=== Section Start ===

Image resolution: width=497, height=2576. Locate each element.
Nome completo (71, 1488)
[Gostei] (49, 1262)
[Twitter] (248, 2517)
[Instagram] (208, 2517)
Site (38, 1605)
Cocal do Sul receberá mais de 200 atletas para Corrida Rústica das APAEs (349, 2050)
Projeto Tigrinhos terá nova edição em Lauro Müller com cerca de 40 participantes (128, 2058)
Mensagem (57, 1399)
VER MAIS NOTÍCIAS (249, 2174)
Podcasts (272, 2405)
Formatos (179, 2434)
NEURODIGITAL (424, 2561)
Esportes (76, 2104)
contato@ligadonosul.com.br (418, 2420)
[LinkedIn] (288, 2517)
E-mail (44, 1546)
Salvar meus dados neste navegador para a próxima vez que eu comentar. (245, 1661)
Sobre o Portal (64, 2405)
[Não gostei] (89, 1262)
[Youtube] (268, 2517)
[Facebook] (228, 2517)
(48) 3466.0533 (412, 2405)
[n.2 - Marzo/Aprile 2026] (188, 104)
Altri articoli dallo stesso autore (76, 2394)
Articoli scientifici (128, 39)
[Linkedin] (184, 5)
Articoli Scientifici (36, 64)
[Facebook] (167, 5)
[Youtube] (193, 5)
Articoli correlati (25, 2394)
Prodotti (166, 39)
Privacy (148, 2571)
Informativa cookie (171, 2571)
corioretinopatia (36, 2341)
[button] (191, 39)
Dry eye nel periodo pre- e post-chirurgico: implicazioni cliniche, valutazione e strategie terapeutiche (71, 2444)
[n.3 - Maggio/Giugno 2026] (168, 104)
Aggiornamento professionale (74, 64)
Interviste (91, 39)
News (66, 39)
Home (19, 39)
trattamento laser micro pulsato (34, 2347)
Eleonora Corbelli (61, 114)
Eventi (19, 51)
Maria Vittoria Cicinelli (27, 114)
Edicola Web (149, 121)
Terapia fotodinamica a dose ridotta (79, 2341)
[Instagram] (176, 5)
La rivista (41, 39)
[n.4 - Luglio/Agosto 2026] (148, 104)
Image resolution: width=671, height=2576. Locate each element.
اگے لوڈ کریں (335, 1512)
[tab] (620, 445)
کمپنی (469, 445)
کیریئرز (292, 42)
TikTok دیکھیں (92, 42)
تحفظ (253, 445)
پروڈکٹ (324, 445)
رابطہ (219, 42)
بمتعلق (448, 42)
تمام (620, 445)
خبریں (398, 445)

=== Section End ===

> [WORK TASK]: Set down the lines of the listing word for word, from its first line through the line containing "VER MAIS NOTÍCIAS (249, 2174)". Both of those lines belong in the answer, and no others do.

> [RESULT OF THE TASK]:
Image resolution: width=497, height=2576. Locate each element.
Nome completo (71, 1488)
[Gostei] (49, 1262)
[Twitter] (248, 2517)
[Instagram] (208, 2517)
Site (38, 1605)
Cocal do Sul receberá mais de 200 atletas para Corrida Rústica das APAEs (349, 2050)
Projeto Tigrinhos terá nova edição em Lauro Müller com cerca de 40 participantes (128, 2058)
Mensagem (57, 1399)
VER MAIS NOTÍCIAS (249, 2174)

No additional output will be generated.